Ele processou o tio argumentando ter sido usado como laranja. Ele relata que, quando jovem, assinou vários documentos em que aparece como responsável por uma empresa. O crime de estelionato é tipificado no artigo 171, caput, do mesmo Código.
Sem dolo específico
Ao conceder a ordem liminar, o desembargador Diógenes Hassan Ribeiro, relator, disse que aceitava o HC diante da constatação de que o advogado estava sofrendo coação ilegal. Assim, justificou, não se poderia esperar a regular tramitação do processo.
‘‘Destarte, na ocasião de expediente que visa a apurar fato manifestamente atípico, como pela ausência de dolo específico de cometer o delito contra honra, não é exigível submeter o acusado ao trâmite de um processo e de procedimentos, o que, por si só, já conflagra dano, prejuízo, passível de ser reparado pela via da presente impetração’’, escreveu no acórdão.
Para o relator, no mérito, efetivamente, não há justa causa para o exercício da ação penal, pela ausência de dolo específico da conduta imputada ao advogado. ‘‘E, assim sendo, por não estar presente o elemento subjetivo do tipo penal em destaque, evidenciada está a atipicidade do fato’’, escreveu.
Citando parecer do Ministério Público, o relator entendeu que os documentos presentens nos autos não permitem vislumbrar que o sobrinho tenha agido com a intenção de ofender a honra do tio. Ou seja, para configurar crime de calúnia, dentre outros elementos, é necessário que exista intenção dolosa de ofender a honra da vítima. O acórdão foi lavrado na sessão de julgamento do dia 19 de dezembro.
O ‘‘laranja’’ da família
Os fatos que deram início à ação judicial se passaram no verão de 2001, segundo registra o Inquérito Policial 538/2013/100317/A, concluído pela 17º DP de Porto Alegre em agosto de 2013. Este inquérito indiciou o empresário pela prática do crime de estelionato.
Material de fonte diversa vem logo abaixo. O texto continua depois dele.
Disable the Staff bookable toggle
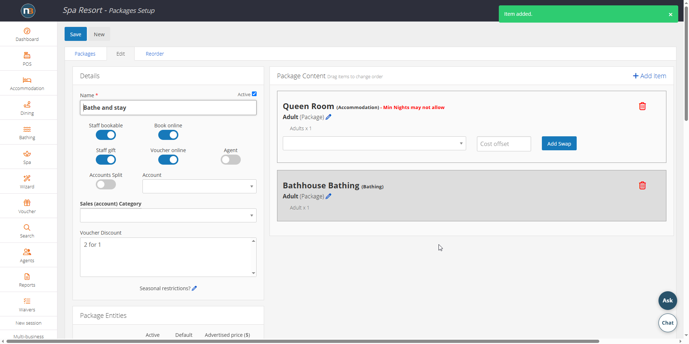Screen dimensions: 689x344 tap(106, 135)
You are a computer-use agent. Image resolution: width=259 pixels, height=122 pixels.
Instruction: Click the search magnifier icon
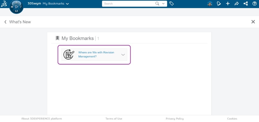click(x=157, y=4)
Neste documento, o advogado, em busca de seu primeiro emprego, conta que foi convidado a trabalhar com o tio na sede de suas empresas, na capital gaúcha. Fazia de tudo um pouco: tirava xerox de documentos, trabalhava como office-boy e, muitas vezes, servia de motorista do empresário. Para executar estas tarefas, um salário mínimo por mês, além das passagens. Não teve a Carteira do Trabalho assinada.
De acordo com o processo, certa ocasião o empresário perguntou a idade do sobrinho, que disse ter 23 anos. O tio então pediu que assinasse vários documentos para uma empresa de incorporações e participações. Explicou que tais assinaturas iriam lhe ajudar a conseguir um empréstimo para alavancá-la no mercado.
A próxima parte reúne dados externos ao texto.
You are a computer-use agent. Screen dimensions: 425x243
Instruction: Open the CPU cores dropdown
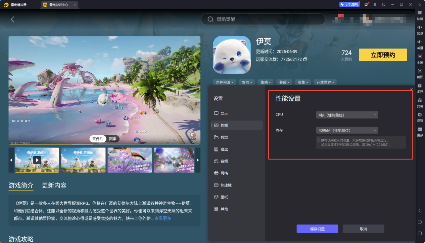click(x=347, y=114)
Depois deste pedido, surgiram outros, sob o argumento de que se tratava de ‘‘documentação complementar’’. À autoridade policial, o atualmente advogado admitiu que não chegou a ler nenhum dos documentos, pois, além de achar que estava colaborando com o empreendimento, confiava inteiramente no tio. Esta situação perdurou até meados de 2004, quando deixou a empresa e entrou para a Faculdade de Direito.
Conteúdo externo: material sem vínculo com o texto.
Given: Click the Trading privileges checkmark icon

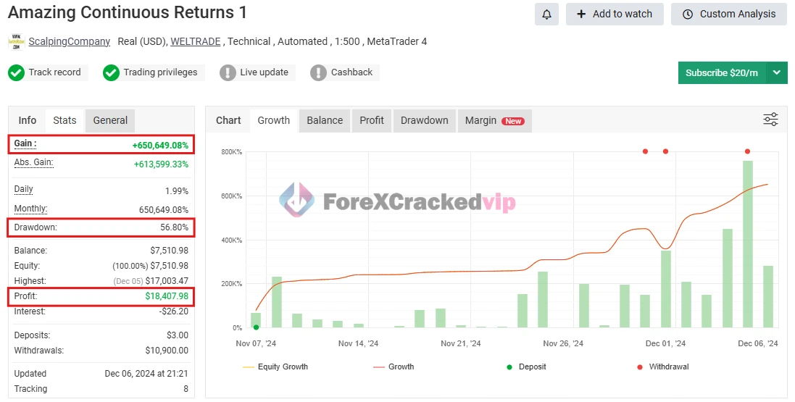Looking at the screenshot, I should [x=111, y=72].

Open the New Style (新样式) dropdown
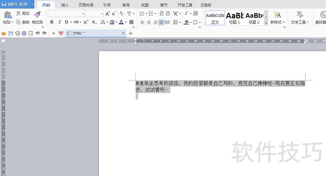[278, 22]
As consequências desta omissão começaram a aparecer quando ele estagiava em escritórios de advocacia. Certo dia, ao receber o seu salário, foi informado pelo banco que o montante (R$ 600) estava penhorado. Informado da razão, ele procurou o tio, que se esquivou em dar explicações. A secretária da empresa informou-lhe que a penhora se referia à execução de dívida trabalhista da tal incorporadora.
Após consultar a Junta Comercial de São Paulo, o advogado relata ter descoberto ter sido vítima de um golpe. Afirmou à polícia que tratava-se da aquisição de 98,5% de uma empresa em que foi usado como ‘‘laranja’’. Afinal, ganhando salário-mínimo, não teria condições de comprar a quase totalidade de uma firma avaliada em R$ 6 milhões.
O advogado sustenta que a situação lhe traz, até hoje, inúmeros dissabores. Relata que, a qualquer momento, pode ter valores sequestrados no banco para honrar contas e compromisso assumidos pela incorporadora administrada pelo tio, em função de negócios simulados.